▸ Document extract:
────────────────

Reputation: 119
I have a simple class with only one member which is a vector, just like this:
class MyClass{
private:
vector<double> vector_member;
public:
method_1();
method_2();
....
};
And when I trying to overload an operator such as +=, which should add each element in the vectors in two objects and return a vector as a sum of them. My approach so far is:
MyClass& MyClass :: operator+=(const MyClass& p){
size_t n = max(this->vector_member.size(),p.vector_member.size());
MyClass temp;
for (size_t i = 0; i < n; ++i){
temp.vector_member.push_back(0);
}
vector<double>::iterator it_1 = this->vector_member.begin();
vector<const double>::iterator it_2 = p.vector_member.begin();
vector<double>::iterator it_3 = temp.vector_member.begin();
for (; it_1 != this->vector_member.end(); ++it_1, ++it_3){
*it_3 += *it_1;
}
it_3 = temp.vector_member.begin();
for (; it_2 != p.vector_member.end(); ++it_2, ++it_3){
*it_3 += *it_2;
}
return temp;
}
The reason that I set up a temp vector is, I need a vector with the max size of those two vectors to avoid Segmentation fault.
My problem is at each time when I try to do vector<const double>::iterator it_2 = p.vector_member.begin();
or it_2 != p.vector_member.end()
.
The vs code seems not happy with this. It says cannot convert between "__gnu_cxx::__normal_iterator<const double *, std::vector<double, std::allocator<double>>>"

────────────────

▸ Dataset excerpts:
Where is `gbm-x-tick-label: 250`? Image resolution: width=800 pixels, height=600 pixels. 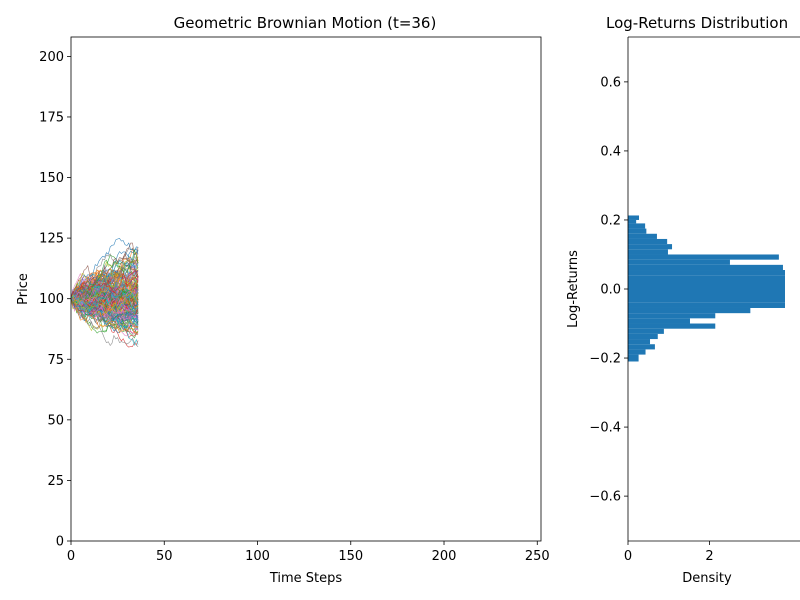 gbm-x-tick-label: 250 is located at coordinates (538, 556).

────────────────

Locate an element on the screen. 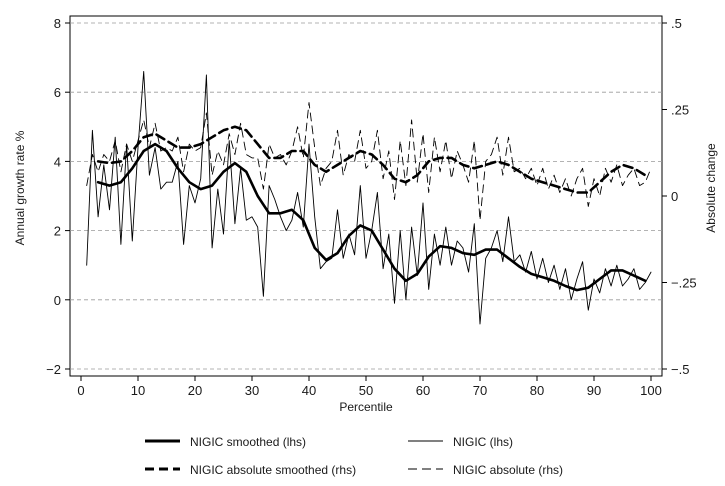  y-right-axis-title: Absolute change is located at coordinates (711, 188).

────────────────

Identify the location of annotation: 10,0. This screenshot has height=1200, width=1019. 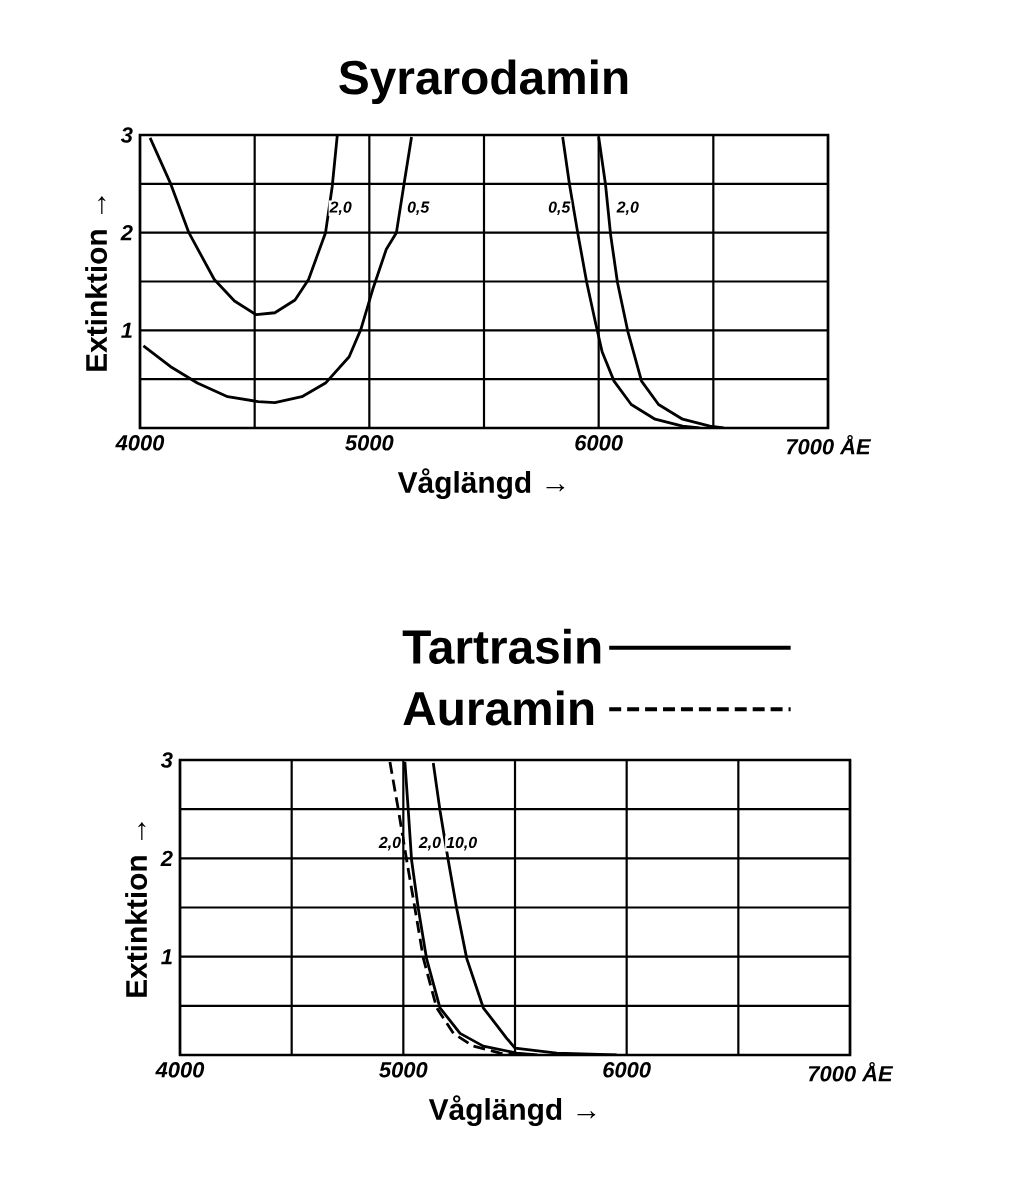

────────────────

▸ Questions to answer:
**a.** Answer these about the C++ operator overloading post, one line each, marked as the questions are:
(i) What element type does the class's vector member hold?
(ii) Which operator is the writer trying to overload?
(iii) Which editor reports the conversion error?
**b.** In the C++ operator overloading post, why does the writer create a temp object before adding the vectors? Reply in one to three sentences.
The material has no connection to the text.

▸ Activity answers:
**a.**
(i) double
(ii) +=
(iii) VS Code

**b.** The writer needs a vector whose size is the larger of the two vectors' sizes. Building the temp object with that size is meant to avoid a segmentation fault.